(Stored items from a collection)
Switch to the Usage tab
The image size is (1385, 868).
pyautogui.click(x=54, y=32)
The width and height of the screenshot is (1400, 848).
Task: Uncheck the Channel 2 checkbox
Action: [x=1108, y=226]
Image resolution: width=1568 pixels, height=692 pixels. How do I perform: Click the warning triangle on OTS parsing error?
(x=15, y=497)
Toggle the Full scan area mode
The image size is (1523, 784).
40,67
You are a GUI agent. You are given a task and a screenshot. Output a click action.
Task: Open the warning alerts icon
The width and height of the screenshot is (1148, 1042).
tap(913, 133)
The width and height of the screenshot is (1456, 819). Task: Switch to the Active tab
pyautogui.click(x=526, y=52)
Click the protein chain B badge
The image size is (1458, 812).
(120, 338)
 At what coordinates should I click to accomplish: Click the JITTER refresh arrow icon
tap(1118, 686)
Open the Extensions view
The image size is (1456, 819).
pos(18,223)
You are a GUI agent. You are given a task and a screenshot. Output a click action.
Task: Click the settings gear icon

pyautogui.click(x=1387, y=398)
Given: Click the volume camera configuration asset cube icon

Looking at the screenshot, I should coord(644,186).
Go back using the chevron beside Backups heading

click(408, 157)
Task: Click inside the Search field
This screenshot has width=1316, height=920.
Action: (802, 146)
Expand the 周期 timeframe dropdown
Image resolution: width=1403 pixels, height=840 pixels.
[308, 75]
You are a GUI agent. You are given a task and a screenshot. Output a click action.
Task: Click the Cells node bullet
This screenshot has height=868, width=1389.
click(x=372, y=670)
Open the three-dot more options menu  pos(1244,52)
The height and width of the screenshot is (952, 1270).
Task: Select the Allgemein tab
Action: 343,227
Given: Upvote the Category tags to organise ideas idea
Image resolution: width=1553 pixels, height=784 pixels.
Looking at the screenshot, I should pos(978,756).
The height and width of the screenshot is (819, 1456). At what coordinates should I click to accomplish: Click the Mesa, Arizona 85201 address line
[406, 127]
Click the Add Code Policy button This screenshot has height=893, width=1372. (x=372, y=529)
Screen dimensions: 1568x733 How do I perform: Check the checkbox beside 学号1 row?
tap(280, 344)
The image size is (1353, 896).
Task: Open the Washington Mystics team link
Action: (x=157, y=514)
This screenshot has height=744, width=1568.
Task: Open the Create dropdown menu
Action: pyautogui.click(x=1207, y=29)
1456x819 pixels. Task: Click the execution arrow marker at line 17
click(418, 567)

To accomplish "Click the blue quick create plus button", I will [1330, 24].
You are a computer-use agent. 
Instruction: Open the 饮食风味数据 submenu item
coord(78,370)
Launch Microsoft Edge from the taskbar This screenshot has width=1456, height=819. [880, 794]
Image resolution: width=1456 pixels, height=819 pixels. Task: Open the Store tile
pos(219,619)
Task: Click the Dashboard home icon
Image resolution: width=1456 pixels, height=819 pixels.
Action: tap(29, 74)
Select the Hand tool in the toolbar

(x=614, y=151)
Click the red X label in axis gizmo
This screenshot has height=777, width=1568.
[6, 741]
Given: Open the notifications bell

▸ **Instructions to follow**: With the entries above as the source, set down exactly the lines from the one holding "1456x819 pixels. Task: Click" through the last line, both ends included.

▸ **Written reply**:
1456x819 pixels. Task: Click the execution arrow marker at line 17
click(418, 567)

To accomplish "Click the blue quick create plus button", I will [1330, 24].
You are a computer-use agent. 
Instruction: Open the 饮食风味数据 submenu item
coord(78,370)
Launch Microsoft Edge from the taskbar This screenshot has width=1456, height=819. [880, 794]
Image resolution: width=1456 pixels, height=819 pixels. Task: Open the Store tile
pos(219,619)
Task: Click the Dashboard home icon
Image resolution: width=1456 pixels, height=819 pixels.
Action: tap(29, 74)
Select the Hand tool in the toolbar

(x=614, y=151)
Click the red X label in axis gizmo
This screenshot has height=777, width=1568.
[6, 741]
Given: Open the notifications bell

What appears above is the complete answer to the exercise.